13 Pesquisas eleitorais, eleitorado provável e indecisos
13.1 Kenett, R. S., Pfeffermann, D., & Steinberg, D. M. (2018). Election polls—a survey, a critique, and proposals. Annual Review of Statistics and Its Application, 5(1), 1–24.
Data collection methods:
- Mail surveys
- Telephone surveys: “In recent years, they have suffered from growing rates of nonresponse, partly due to innovations like caller ID, answering machines, and privacy managers. […]. Moreover, this phenomenon is especially true of the younger population, leading to potential bias in telephone surveys that use only landline telephone numbers.” (p. 6)
- Web-based surveys and Internet panels: “Open-ended web surveys pose methodological challenges in assembling sampling frames for the probability sampling and dealing with coverage issues and selection bias.” (p. 6)
- Face-to-face interviews
- Social media-derived data
Methods for analyzing surveys focus on adjustments aimed at reducing the bias that results from the failure of the sample to accurately represent the population of voters. A common approach is the use of reweighting, in which weights are computed on the basis of under- or overrepresentation so that observations from sectors that are underrepresented in the sample get a weight larger than 1, and observations from overrepresented sectors get a weight smaller than 1. (p. 7-8)
Voting intention. Preelection surveys invariably include some eligible voters who do not vote in the election. Preferences of nonvoters may be different from those of actual voters. Thus, the data from (likely) nonvoters can bias the results of a survey. […]. A common solution has been to divide registered respondents into two groups. Respondents who scored beyond a specific cutoff have been designated as likely voters, and only their choices are counted in the tally (Daves 2000, Asher 2007). (p. 9)

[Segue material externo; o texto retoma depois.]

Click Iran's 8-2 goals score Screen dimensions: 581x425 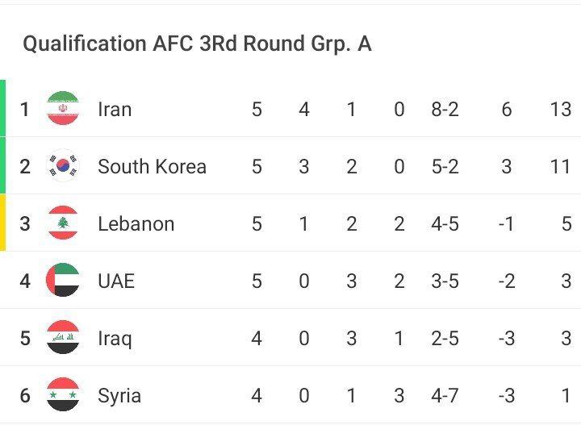(445, 109)
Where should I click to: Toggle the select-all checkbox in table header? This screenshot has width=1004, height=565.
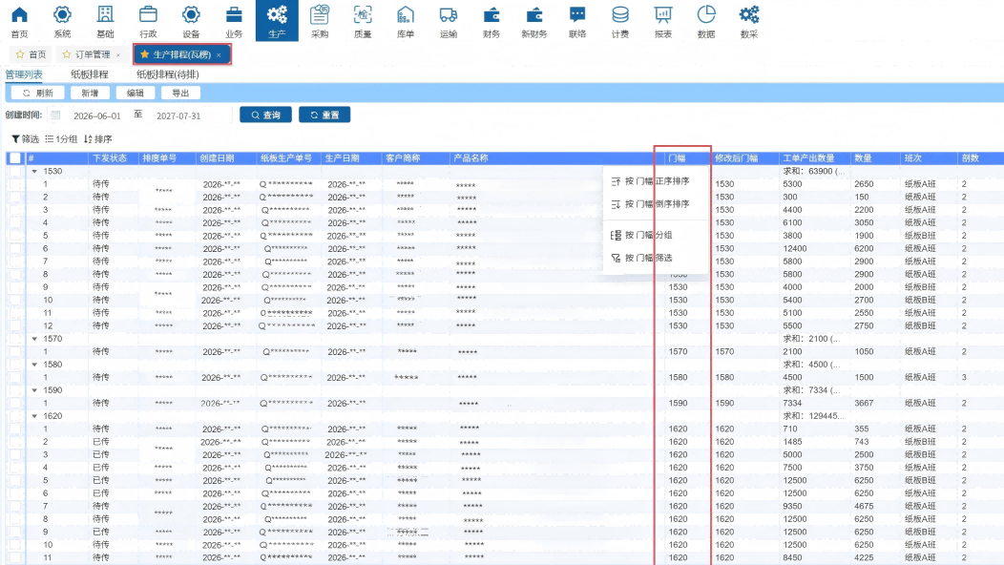14,158
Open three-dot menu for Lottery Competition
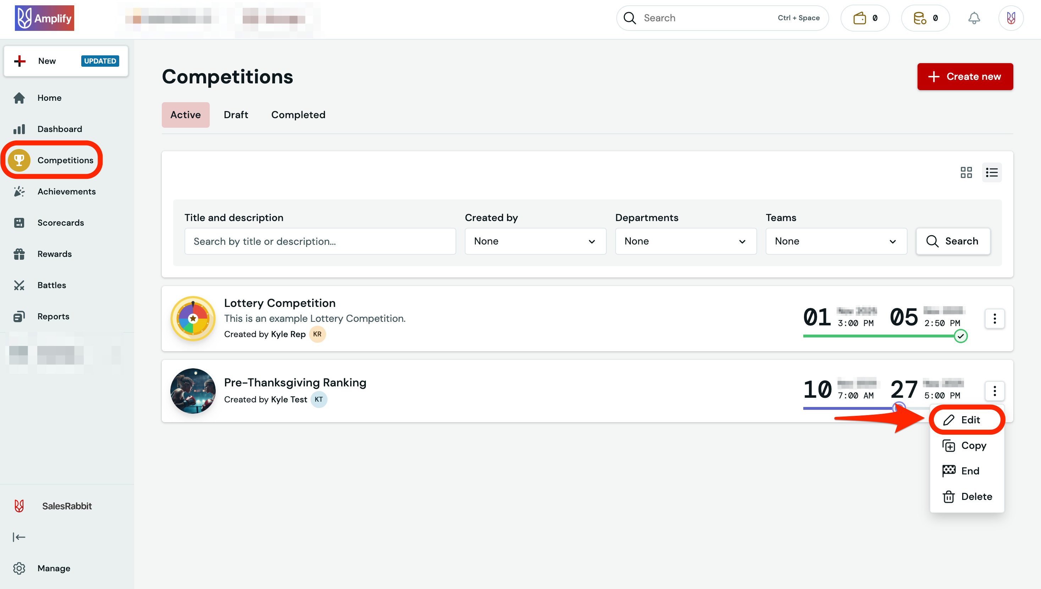Image resolution: width=1041 pixels, height=589 pixels. (994, 319)
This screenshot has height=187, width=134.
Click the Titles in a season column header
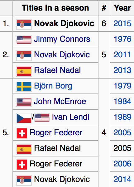coord(55,8)
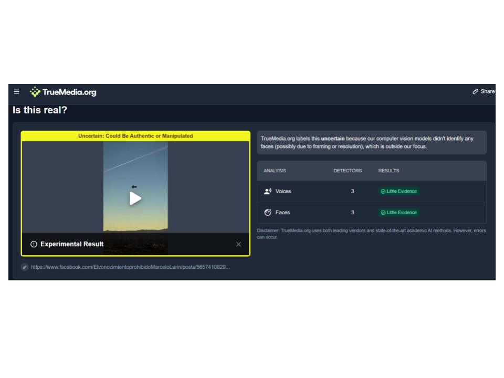Viewport: 504px width, 378px height.
Task: Select the Voices row Little Evidence badge
Action: [398, 192]
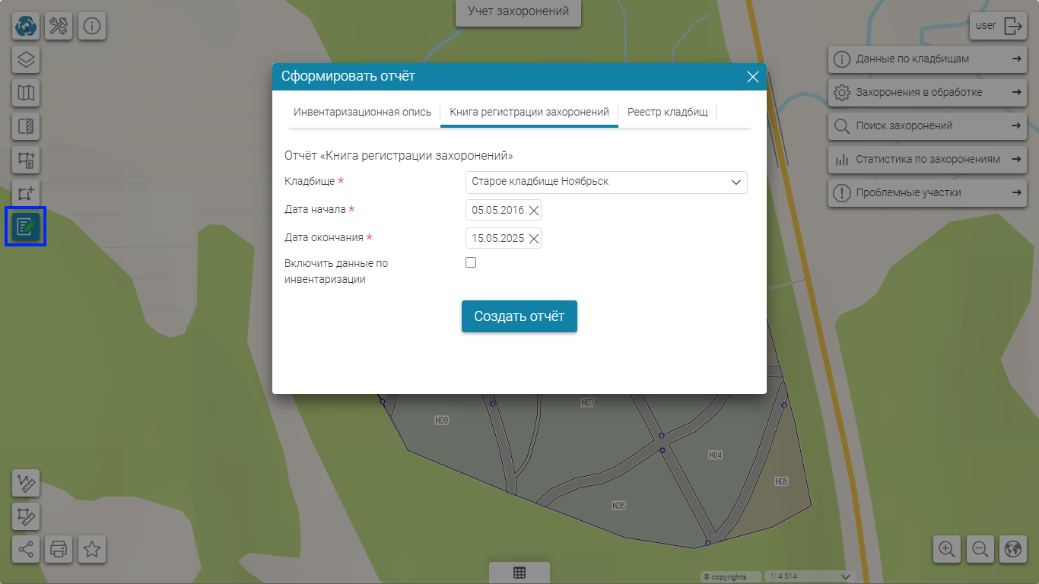The image size is (1039, 584).
Task: Switch to Реестр кладбищ tab
Action: click(x=667, y=112)
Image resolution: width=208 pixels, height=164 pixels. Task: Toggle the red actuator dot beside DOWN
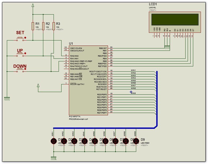point(25,69)
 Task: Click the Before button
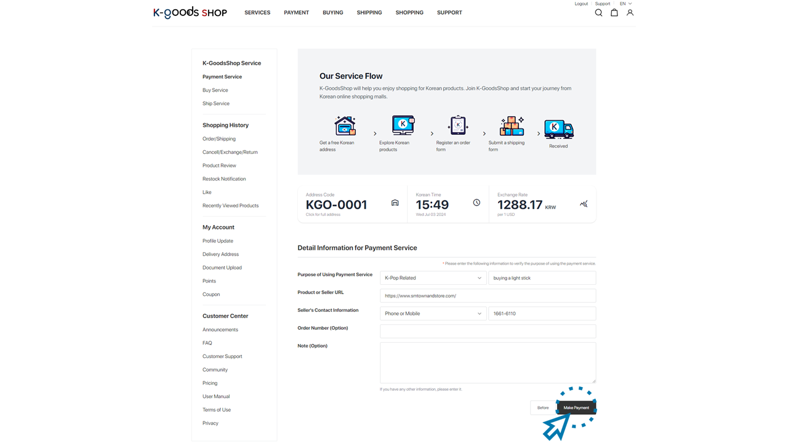click(543, 408)
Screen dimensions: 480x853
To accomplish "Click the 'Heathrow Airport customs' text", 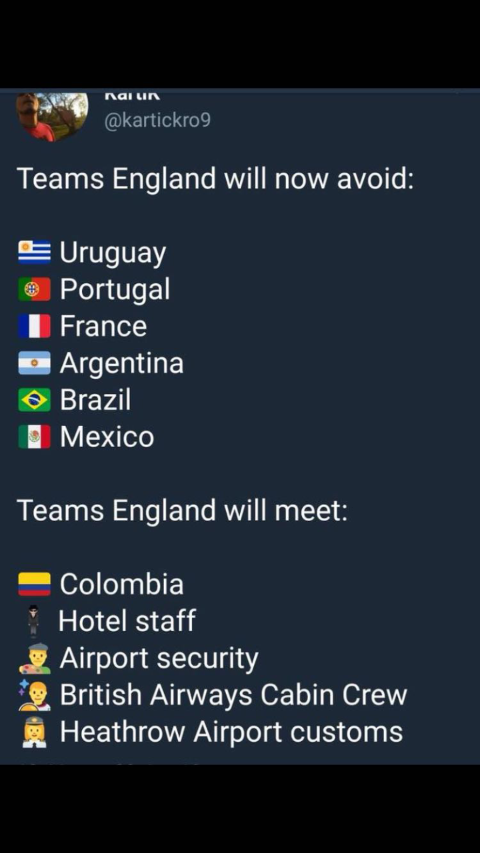I will pos(231,732).
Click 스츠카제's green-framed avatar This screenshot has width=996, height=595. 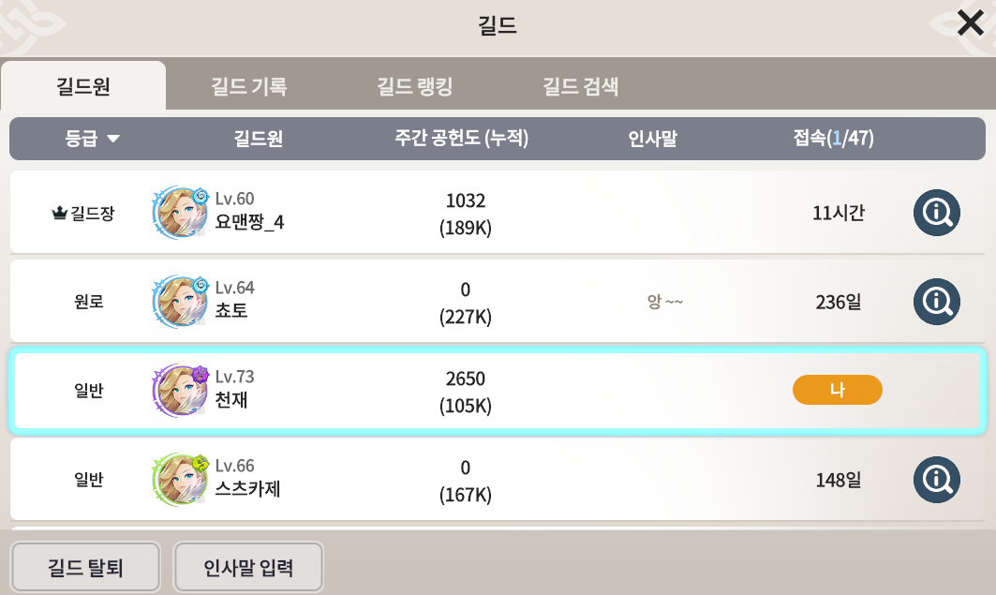coord(177,479)
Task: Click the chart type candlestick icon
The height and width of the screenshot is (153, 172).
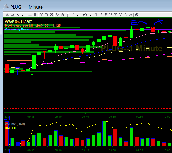Action: pyautogui.click(x=7, y=15)
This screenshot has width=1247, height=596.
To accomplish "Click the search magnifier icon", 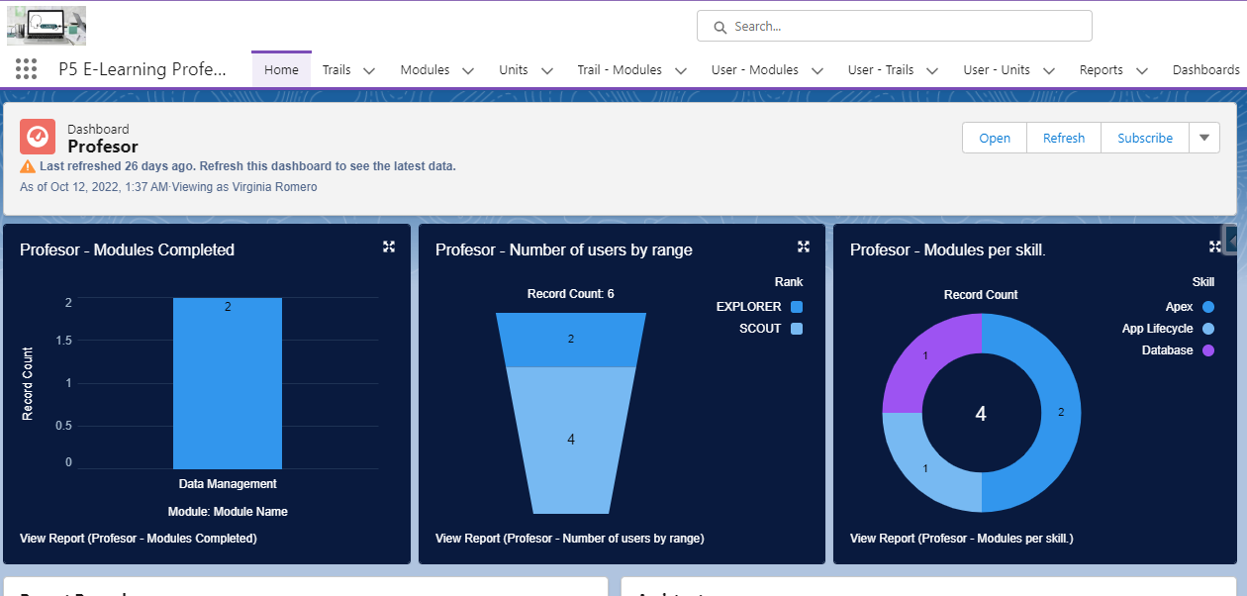I will click(x=720, y=27).
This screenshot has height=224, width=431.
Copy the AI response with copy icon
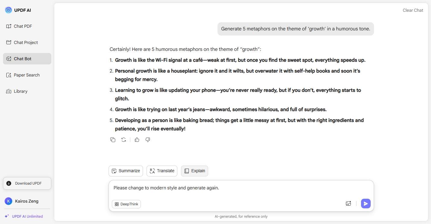113,140
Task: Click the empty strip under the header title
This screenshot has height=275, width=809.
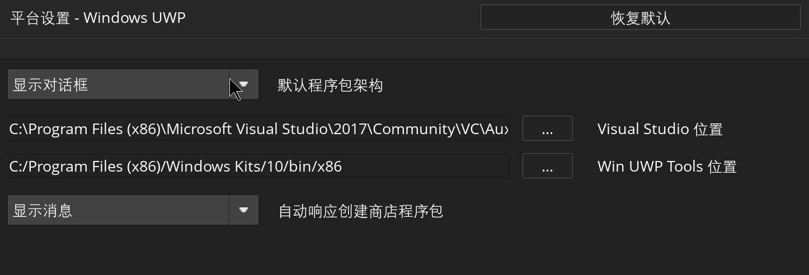Action: [x=405, y=49]
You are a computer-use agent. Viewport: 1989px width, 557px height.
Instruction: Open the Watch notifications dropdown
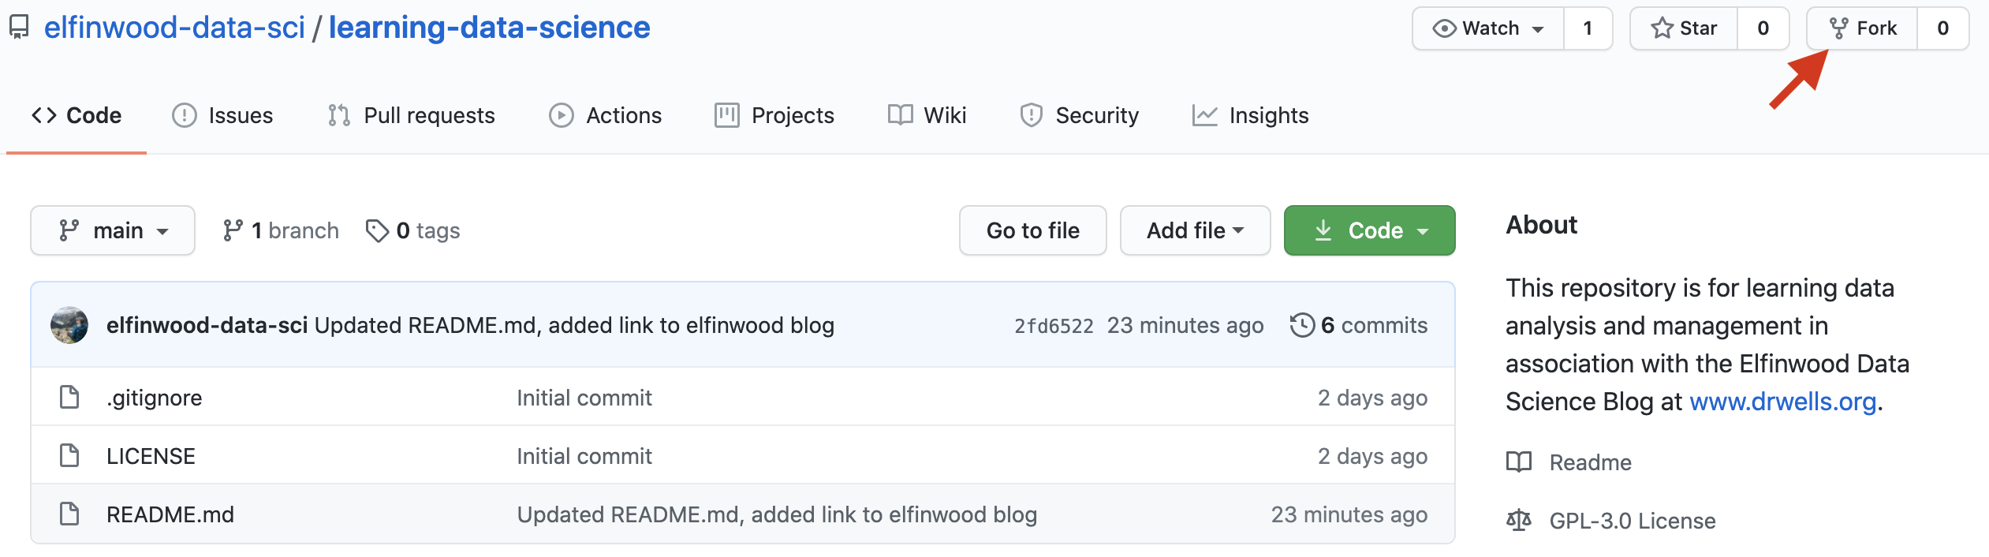1488,28
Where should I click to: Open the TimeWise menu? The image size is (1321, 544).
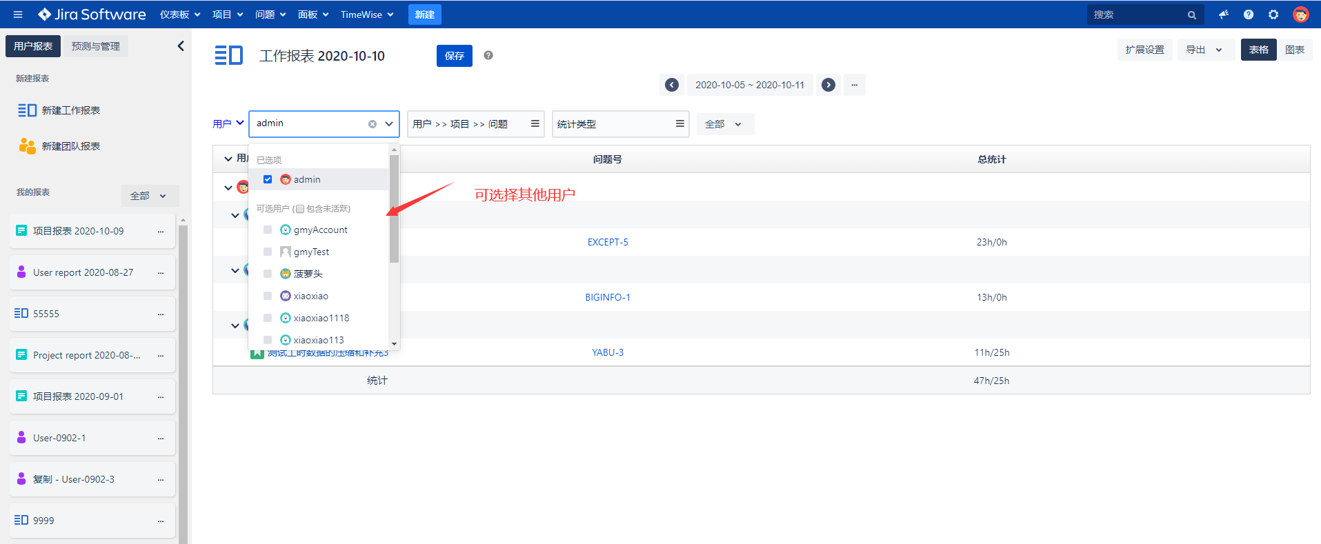click(x=367, y=14)
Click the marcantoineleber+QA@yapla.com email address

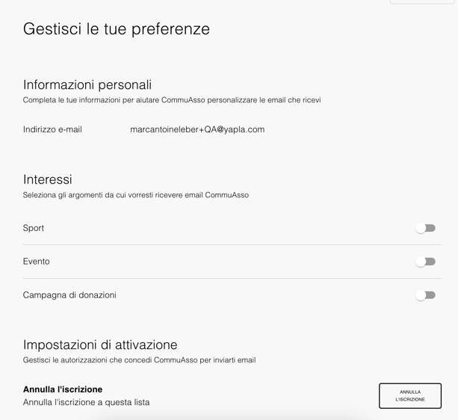[x=197, y=129]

Nonresponse adjustment. Nonresponse is a critical issue in survey analysis. Selection bias due to nonresponse is an a posterior effect that can make the set of completed surveys unrepresentative in the sample.
13.2 Rentsch, A., Schaffner, B. F., & Gross, J. H. (2019). The elusive likely voter: Improving electoral predictions with more informed vote-propensity models. Public Opinion Quarterly, 83(4), 782–804.
Forecasting who will actually vote is a particularly challenging problem because, unlike other estimation efforts, pollsters must make an inference about a population (all eventual voters) that does not yet exist.
Ultimately, the data argue against the common practice of hard classification of likely versus unlikely voters and in favor of weighting eligible voters’ potential vote choice by an estimated probability that they will vote, using a combination of respondent self-reported intention to vote, voting history, and demographic data that pollsters already collect. (p. 783)
The people most likely to overreport voting (to say they will vote when they will not) are “those who are under the most pressure to vote” (Bernstein, Chadha, and Montjoy 2001, p. 41). For example, Ansolabehere and Hersh (2012, p. 449) find that “well-educated, high-income partisans who are engaged in public affairs, attend church regularly, and have lived in the community for a while” retrospectively misreport their voting behavior. (p. 784)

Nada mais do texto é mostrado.